It is a women-owned business that is an old style barbershop serving only men. I would never have imagined such a business venture. Perhaps because haircuts for most men are incredibly simpler than for women, and this way they don't have to deal with the complications of women's hair.
(But then do African-American men go to this barbershop? Do these white women know how to deal with an Afro?)
When I lived in California, the state passed a law against discrimination in pricing for haircuts, and it became illegal to charge different prices for men and women. I thought it was ridiculous that my simple haircut for which they mostly used the buzzing trimmer would cost the same as laborious scissor-snipping for a woman's lengthy ringlets. So, I moved to Oregon ;)
I walked over to the chair that one of the women pointed to.
"How do you want your hair cut?"
"A trim all around."
"Do you want me to leave the hair on top or cut that too?"
"Yes, trim that too. I don't ever try to use that for any comb over."
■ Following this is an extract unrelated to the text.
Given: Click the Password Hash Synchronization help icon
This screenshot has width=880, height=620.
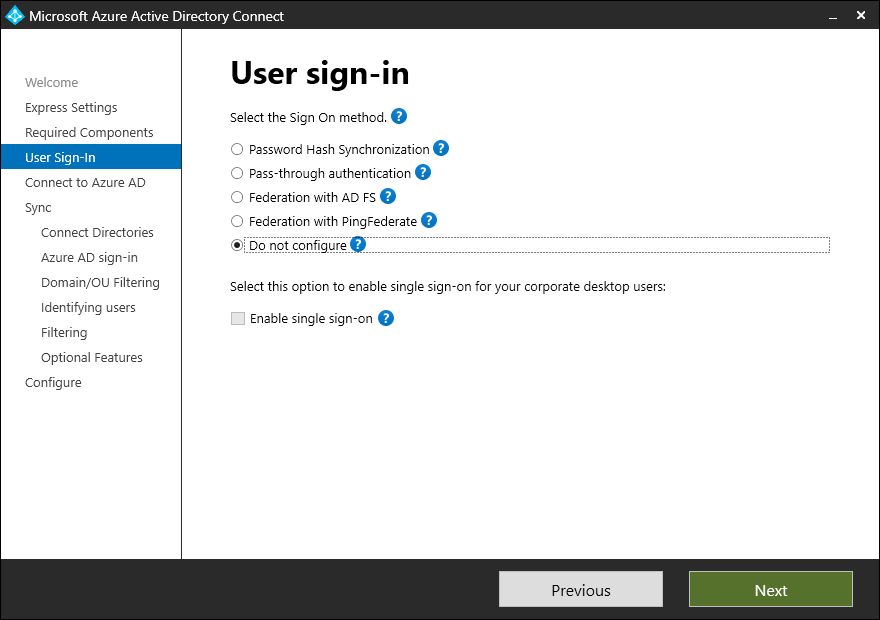Looking at the screenshot, I should tap(441, 148).
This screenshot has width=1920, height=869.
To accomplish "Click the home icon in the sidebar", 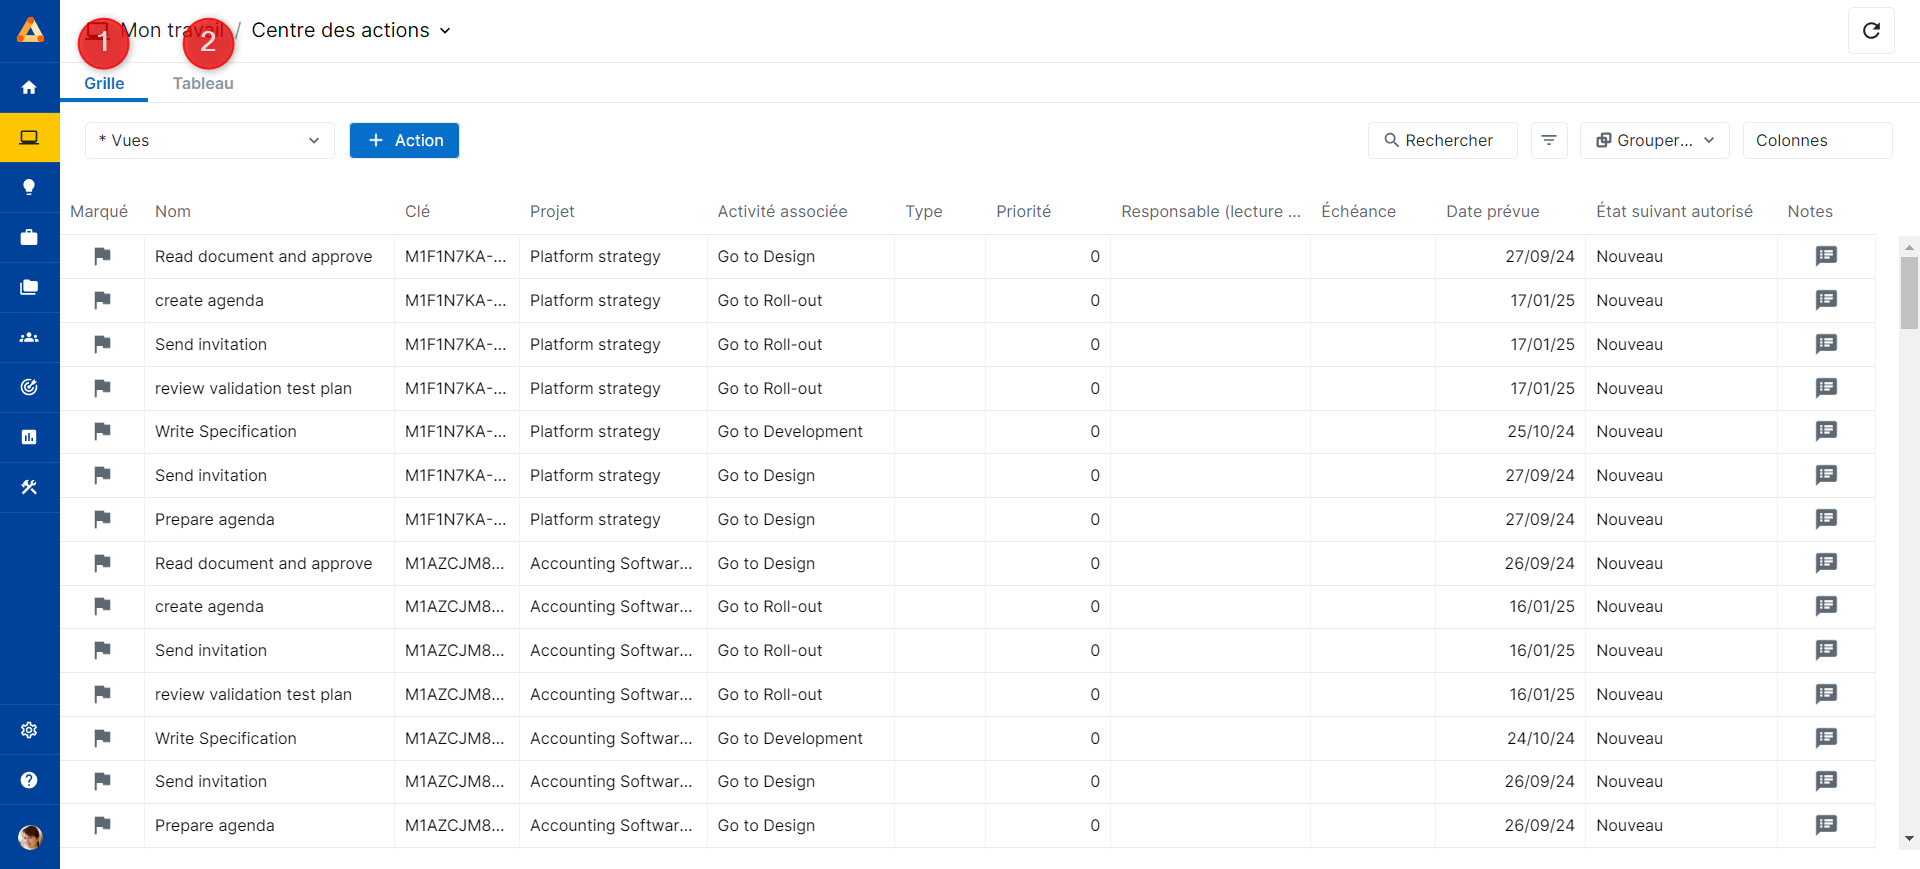I will click(x=29, y=88).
She laughed but only slightly. I suppose she imagined a few customers and their efforts to hide their bald domes.
Years ago, when John McCain was running against George Bush in the Republican primaries, I wanted to write to his campaign staff that McCain could get even my vote if only he stopped combing hair over in that awful manner that he did.
That was the time I was beginning to see and feel the male pattern baldness developing on my head.
A course that I taught had students in the same classroom and students at another off-campus site. The class was held at a television studio-classroom, and images and sounds from the studio were sent in real time to the off campus site, and the video and audio from there were beamed back as well. The classroom had a camera turned towards the instructor (me) and another from behind me to capture the students. In the monitors in front of me, I could see the images from all the cameras. And that is when I caught the image from the camera that was behind my back--it showed the back of my head with the (then) thinning hair where the scalp was beginning to shine through.
I knew then that I would face up to it rather than cover it up. If people were so desperate to hide their baldness, to what extent would they go to cover up far more important things in life?
"It's what it is" I told her.
She nodded in agreement.
As she picked up the tools of her trade, she said after a few seconds "yes, it's what it is."
She repeated those words with such relish that I suspect she will use that line for a long time.
We humans are not always ready to embrace it's what it is. We are not wired that way. We almost always want something different from what it is. The Buddha advised that such a want for things big or small means there will be suffering. The path forward, to peace and happiness, is not to want but to humbly accept what is in the here and the now.
Though I intellectually and emotionally understand it, it is not easy for me to think about the big hair that I once had, and the full head of grey hair that I would like to have as an old man. What does the Buddha know about hair anyway? In all the images as an enlightened soul he is a completely bald man!
While I fail to practice the Buddha's advice, at least I don't do a comb over!